Dari segi etimologi, syarath berarti ‘alamah atau pertanda. Sedangkan dari segi terminologi, adalah:
مَا يَتَوَقَّفَ وُجُودُ الْحُكْمِ وُجُوْدًا شَرْعِيًّا عَلَى وُجُودِهِ، وَيَكُوْنُ خَارِجًا عَنْ حَقِيْقَتِهِ، وَيَلْزَمُ مِنْ عَدَمِهِ عَدَمُ الْحُكْمِ
Artinya:  “ sesuatu yang bergantung kepada adanya hukum, diamana jika ia tidak ada, maka hukumpun tidak ada, tetapi tidak berarti jika hukum tidak ada, sesuatu itupun menjadi tidak ada juga.”
            Dengan kata lain, syarath adalah suatu sifat yang keberadaannya sangat menentukan keberadaan hukum syara’ dan ketiadaan sifat itu membawa kepada ketiadaan hukum, tetapi ia berada di luar hukum syara’ tersebut dan keberadaannya tidak selalu menyebabkan adanya hukum. Misalnya, saksi adalah syarat sah dalam pernikahan. Pernikahan tanpa saksi tidaklah sah. Tetapi, saksi bukanlah bagian dari pernikahan, karena saksi bisa tetap ada tanpa adanya pernikahan.

  B.     Perbedaan Syarath dan Rukn

Rukn adalah sifat yang keberadaannya hukum bergantung dan sifat yang termasuk ke dalam hukum itu sendiri. Misalnya, takbiratul ihram adalah salah satu rukun shalat, dan ia berada dalam shalat itu sendiri. Tidak ada rukun maka hukum menjadi tidak sah. Adapun syarath adalah sifat yang keberadaannya hukum tersebut bergantung, tetapi ia berada di luar hukum tersebut. Misalnya, wudhu’ merupakan syarath sah shalat, tetapi wudhu itu berada di luar shalat dan adanya wudhu tidak mesti adanya shalat. Dari segi ini terdapat persamaan antara rukn dan syarath, yaitu keduanya sama-sama menentukan keberadaan dan keabsahan sutu hukum.

Akan tetapi, terdapat pula perbedaan mendasar diantara keduanya, yaitu rukn  merupakan bagian dari hukum, sedangkan syarath bukan dari bagian hukum; ia berada di luar hukum.

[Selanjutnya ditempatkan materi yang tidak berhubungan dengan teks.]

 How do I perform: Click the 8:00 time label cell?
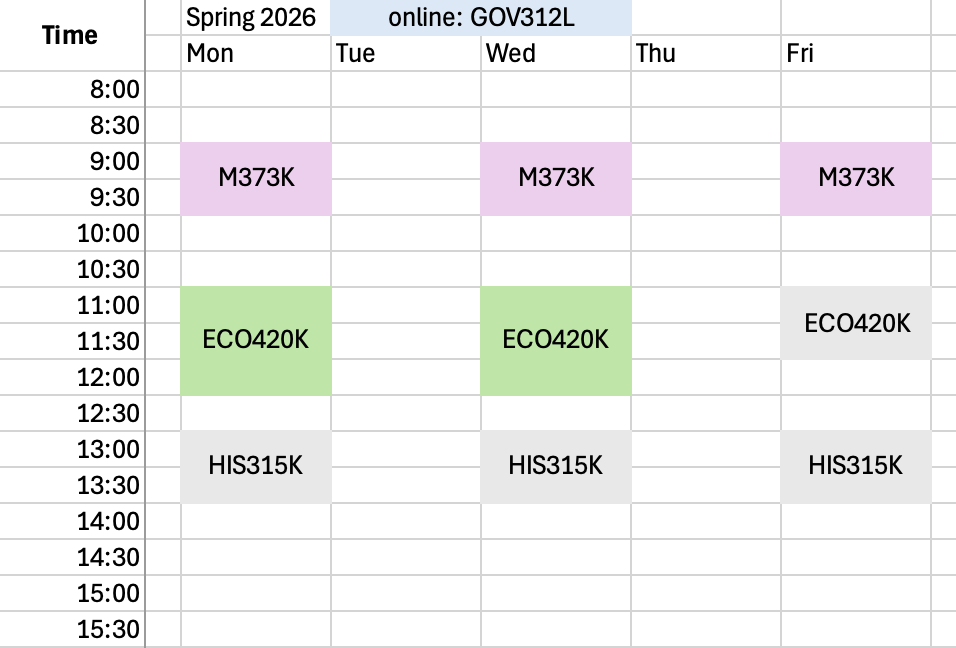point(114,90)
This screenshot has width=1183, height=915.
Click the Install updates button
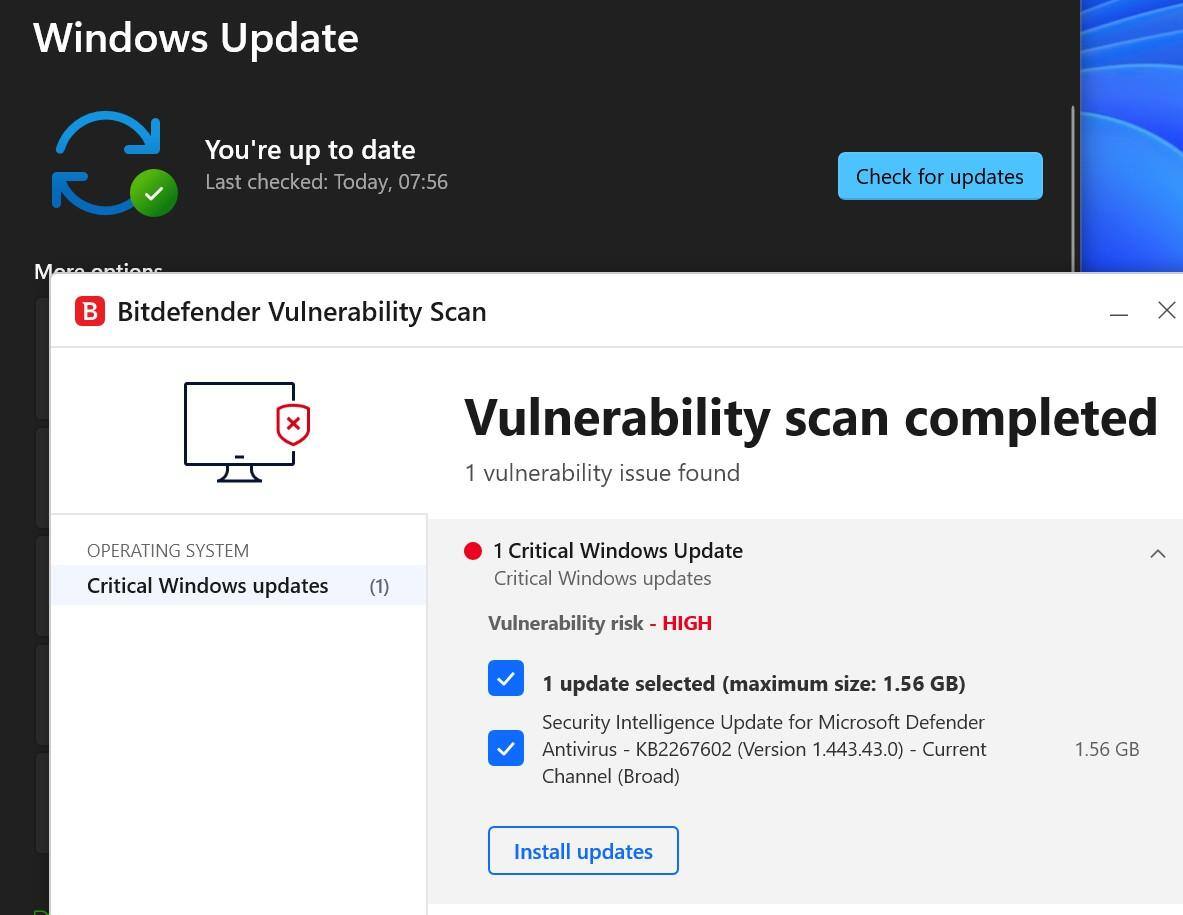583,851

  C.    Hubungan antara Sabab dengan Syarath

Syarath merupakan penyempurna bagi sebab, apabila sebab dan syarat tidak terpenuhi, maka hukum tidak ada. Oleh karena itu, sebab mesti ada dalam hukum, syarat-syaratnya terpenuhi, dan tidak ada halangan dalam pemberlakuan hukum. Misalnya, pembunuhan sebagai sebab dikenakan hukum qishash, jika syaratnya terpenuhi, yaitu disengaja dan dilakukan dengan rasa permusuhan, maka pelaku dari pembunuhan tersebut wajib untuk di qishash.

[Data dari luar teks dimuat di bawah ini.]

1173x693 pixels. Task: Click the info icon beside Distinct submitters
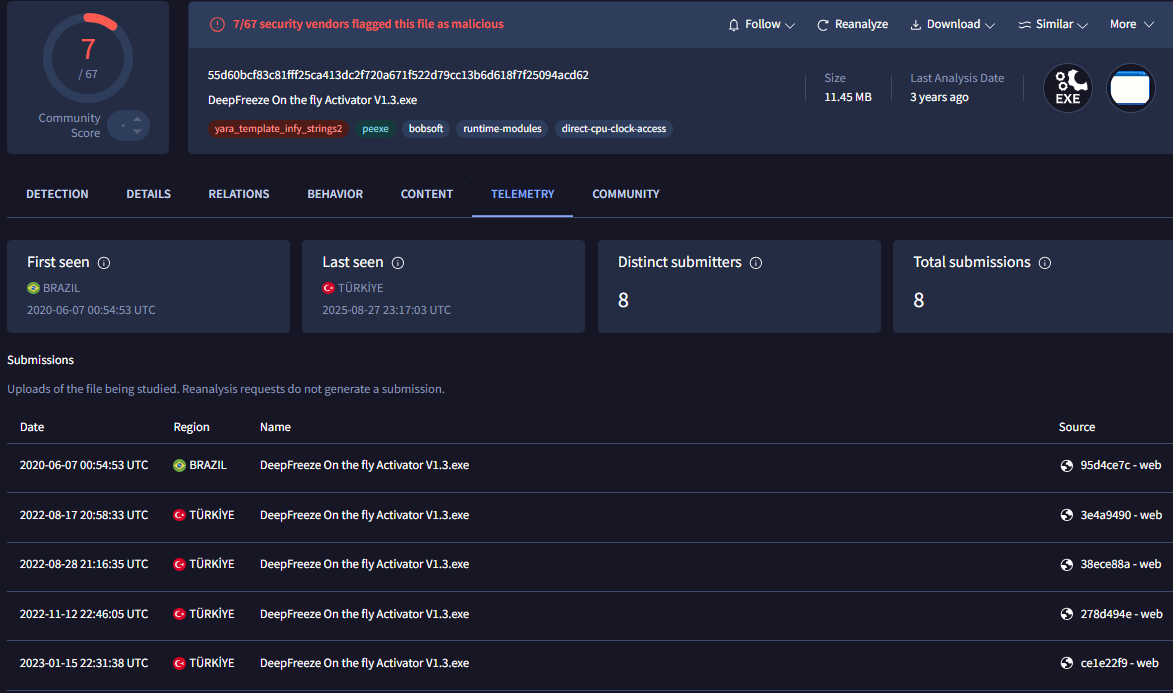756,263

  D.    Macam-macam Syarath

Para ulama’ ushul fiqih berpendapat bahwa syarath dapat dilihat dari berbagai segi, yaitu:
1.      Dari segi kaitannya denagan sabab dan musabab terbagi 2 yaitu:
a.       Al-syarat al-mukammil li al-saba/ اَلشَّرْطُ اَلْمُكَمِل لِلسَبَبِ (syarath sebagai penyempurna sebab), seperti haul dalam kewajiban zakat pada harta yang telah mencapai satu nisab. Nisab adalah sebab wajibnya zakat, dan harta satu nisab itu tidak bisa dikenakan zakat, kecuali telah haul. Dengan demikian, haul adalah syarath penyempurna bagi nisab.
b.      Al-syarath al-mukammil li al-misabbab/ اَلمُكَمِل لِلمُسَبَبِاَلشَّرْطُ (syarat sebagai penyempurna musabbab), seperti bersuci dan menutup aurat adalah syarath bagi penyempurna shalat dan kemampuan menyerahkan barang sebagai penyempurna bagi akad jual beli. Ketiadaan syarat-syarat ini menyebabkan ketiadaan hukum (musabbab).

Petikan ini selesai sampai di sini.